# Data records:

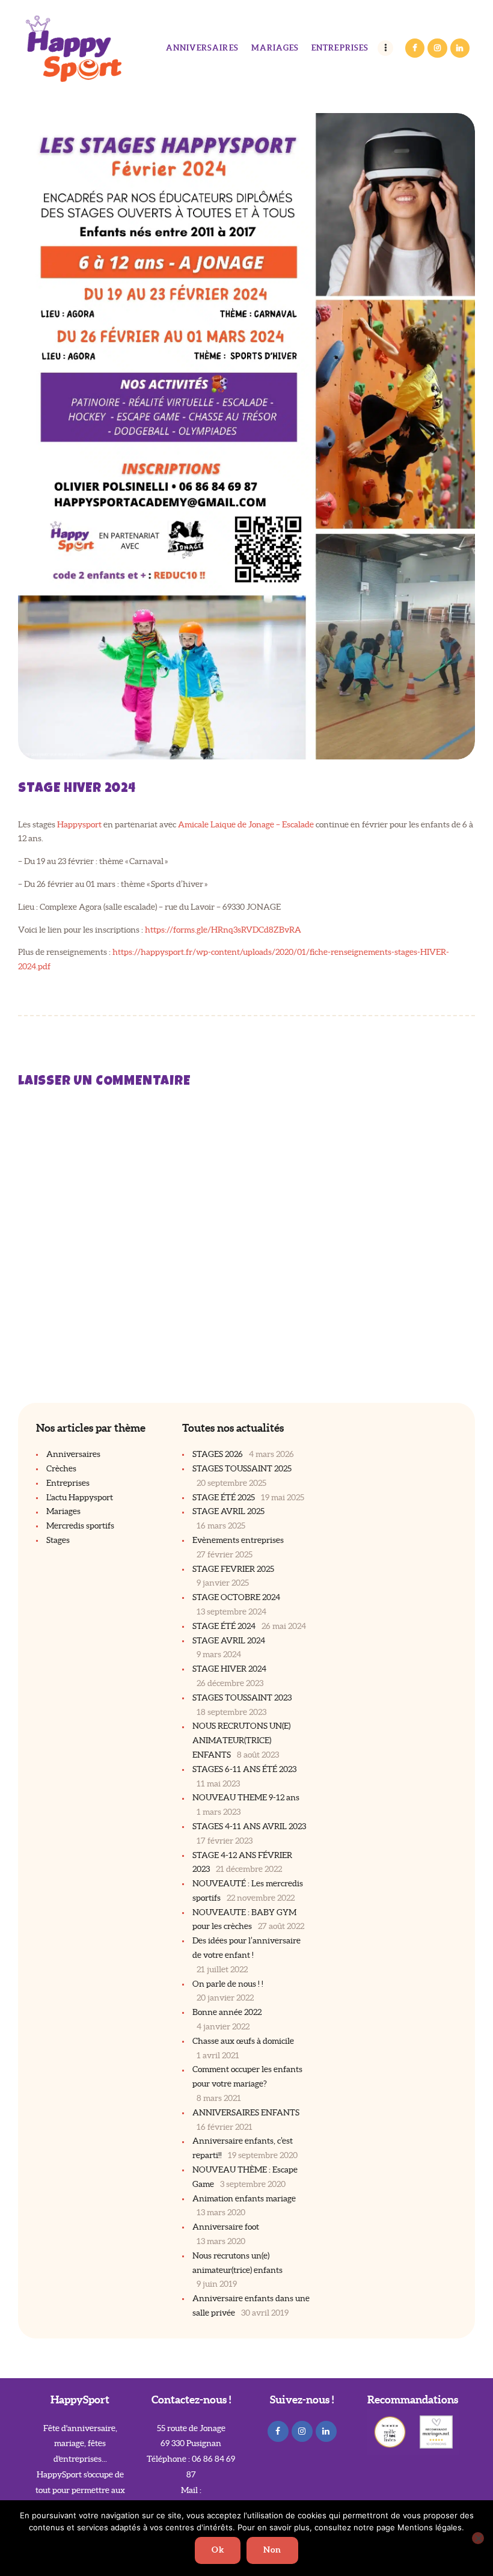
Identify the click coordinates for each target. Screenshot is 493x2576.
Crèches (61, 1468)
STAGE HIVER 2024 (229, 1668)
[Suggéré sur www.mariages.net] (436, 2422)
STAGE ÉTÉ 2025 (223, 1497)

# EXERCISE AIM:
Restate the entries above word for word, minus the pictures.

# ANSWER SPACE:
Identify the click coordinates for each target. Screenshot is 493x2576.
Crèches (61, 1468)
STAGE HIVER 2024 (229, 1668)
[Suggéré sur www.mariages.net] (436, 2422)
STAGE ÉTÉ 2025 (223, 1497)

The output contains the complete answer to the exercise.